6. Putting the hours together in practice
From the Board’s rules and statute, the current LAC hour picture in Colorado looks like this (as of 2025):
-
Clinically supervised work experience (practice hours)
- Total supervised experience in addiction counseling:
- Direct clinical hours (within the 3,000):
- At least 2,000 hours of “direct clinical hours of clinically supervised work experience in the addiction field.” (law.cornell.edu)
- Other supervised hours (up to 1,000 of the 3,000):
- Addiction‑related activities that are not direct client contact but are part of practicing addiction counseling (documentation, case coordination, treatment planning meetings, etc.), still under clinical supervision.
-
Supervision hours (time with your supervisor)
- The Board requires that the 3,000 hours be under clinical supervision by an “approved supervisor,” defines what supervision is, and requires specific documentation. (law.cornell.edu)
- Detailed monthly supervision‑hour ratios (e.g., minimum hours of supervision per month) are fleshed out in BHA rules for clinically supervised work experience (e.g., CAC/CAS supervised hours), which the Board relies on when evaluating LAC applications. (paperzz.com)
-
Training/education clock hours (coursework)
- A set of addiction-specific training clock hours must be completed in BHA‑approved content areas (evidence‑based practices, ethics, co‑occurring disorders, clinical supervision, etc.). (colorado.public.law)

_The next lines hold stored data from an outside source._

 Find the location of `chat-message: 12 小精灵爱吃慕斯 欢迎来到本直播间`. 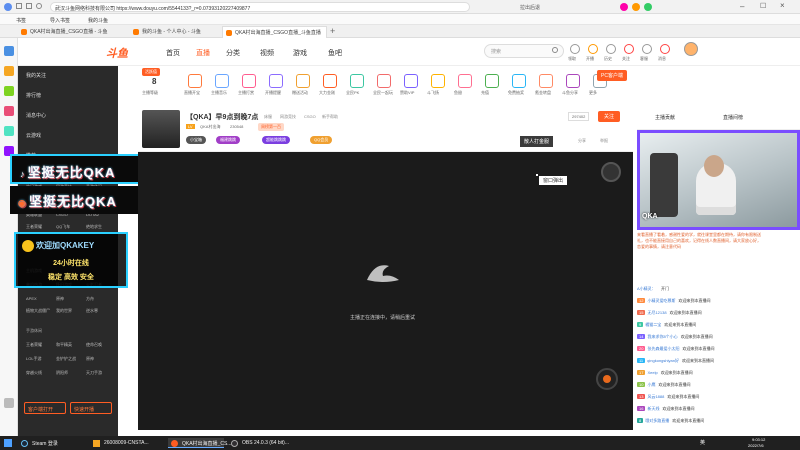

chat-message: 12 小精灵爱吃慕斯 欢迎来到本直播间 is located at coordinates (674, 301). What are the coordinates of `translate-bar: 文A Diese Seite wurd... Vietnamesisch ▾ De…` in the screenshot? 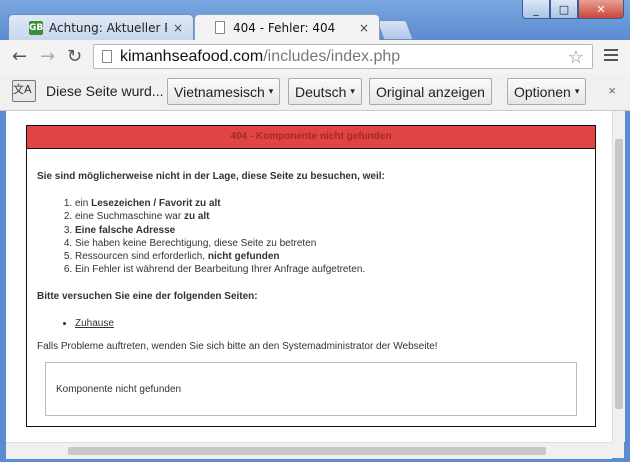 It's located at (315, 92).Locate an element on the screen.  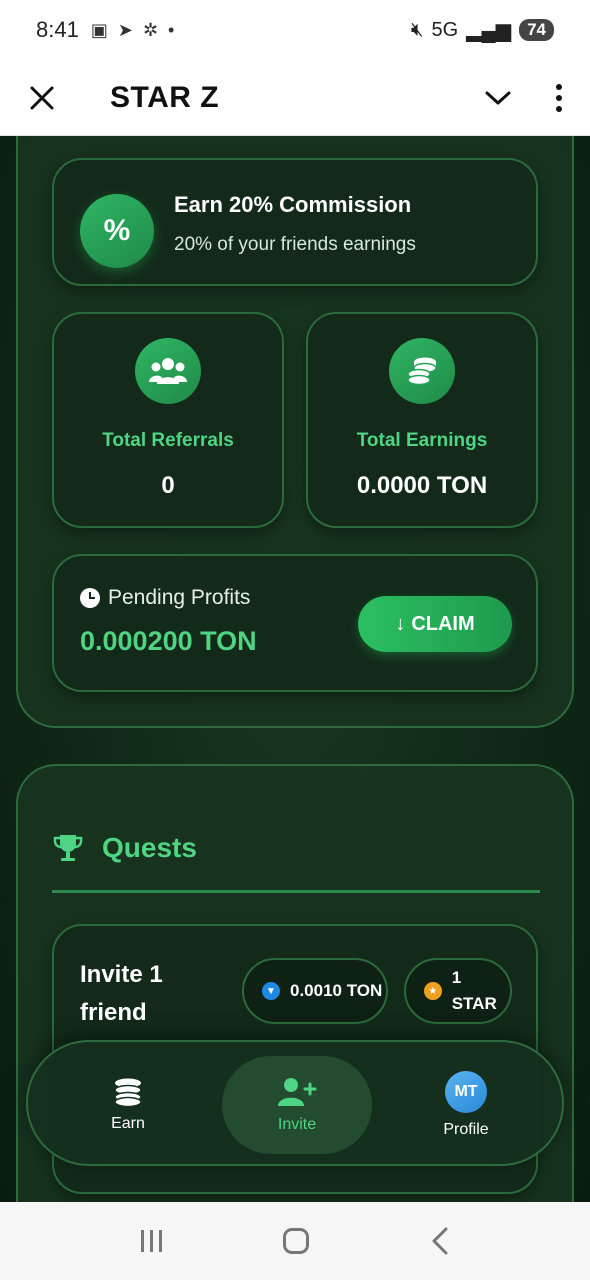
ton-icon: ▼ is located at coordinates (271, 991).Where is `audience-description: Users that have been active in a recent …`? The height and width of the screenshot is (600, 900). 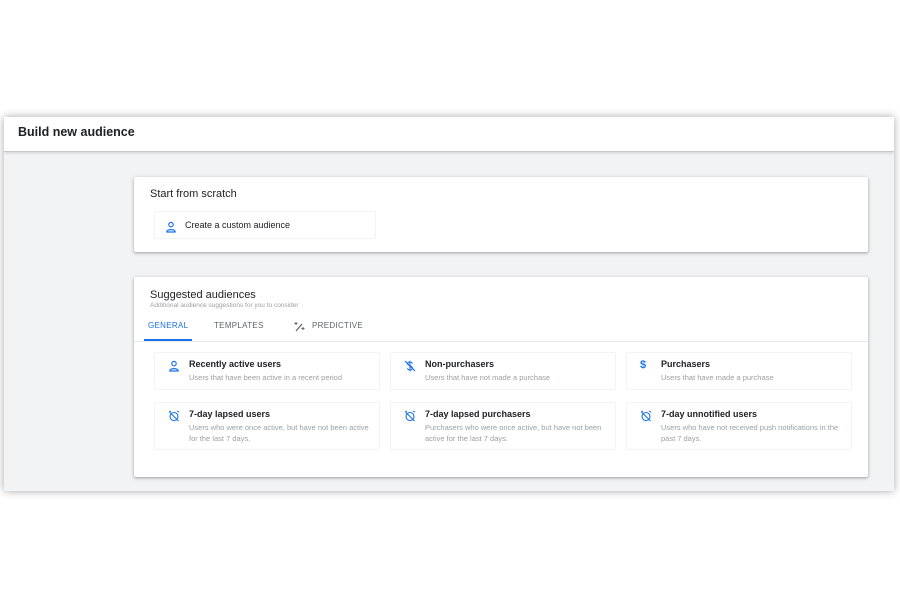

- These are separate from your 3,000 practice hours: training hours are classroom/learning time, whereas supervised experience hours are on‑the‑job practice.
7. After licensure: continuing professional competency
Once licensed as a LAC, you must comply with the Board’s Continuing Professional Competency (CPC) program:
- For each two‑year LAC license period, you must complete at least 40 Professional Development Hours (PDH) through Board‑recognized activities.
- PDH are defined as clock hours of active learning, and multiple caps and distribution rules apply (e.g., no more than 20 PDH from a single activity category). (dpo.colorado.gov)
This requirement is separate from, and begins after, initial licensure.
8. Summary of the key hour requirements for a Colorado LAC
Focusing just on the hours, in the language that comes from the Colorado statute and Board rules:
- Clinically supervised work experience in the addiction field
- 3,000 hours of “supervised experience in addiction counseling”
- At least 2,000 of those hours must be “direct clinical hours” (direct clinical work with addiction clients under clinical supervision) (law.cornell.edu)
- Addiction‑specific training
- A Board‑specified number of clock hours of addiction‑specific training, including education in evidence‑based treatment, clinical supervision, ethics, and co‑occurring disorders, as set out in BHA’s current LAC training grid. (colorado.public.law)
- Supervision
- All practice hours must be under clinical supervision provided by an approved supervisor (typically a LAC), with formal documentation and record‑keeping as described in 4 CCR 744‑1.15(C). (law.cornell.edu)
These supervised and direct clinical hours, combined with the required degree, training clock hours, and examinations, are what the Colorado State Board of Addiction Counselor Examiners currently requires to issue a Licensed Addiction Counselor credential.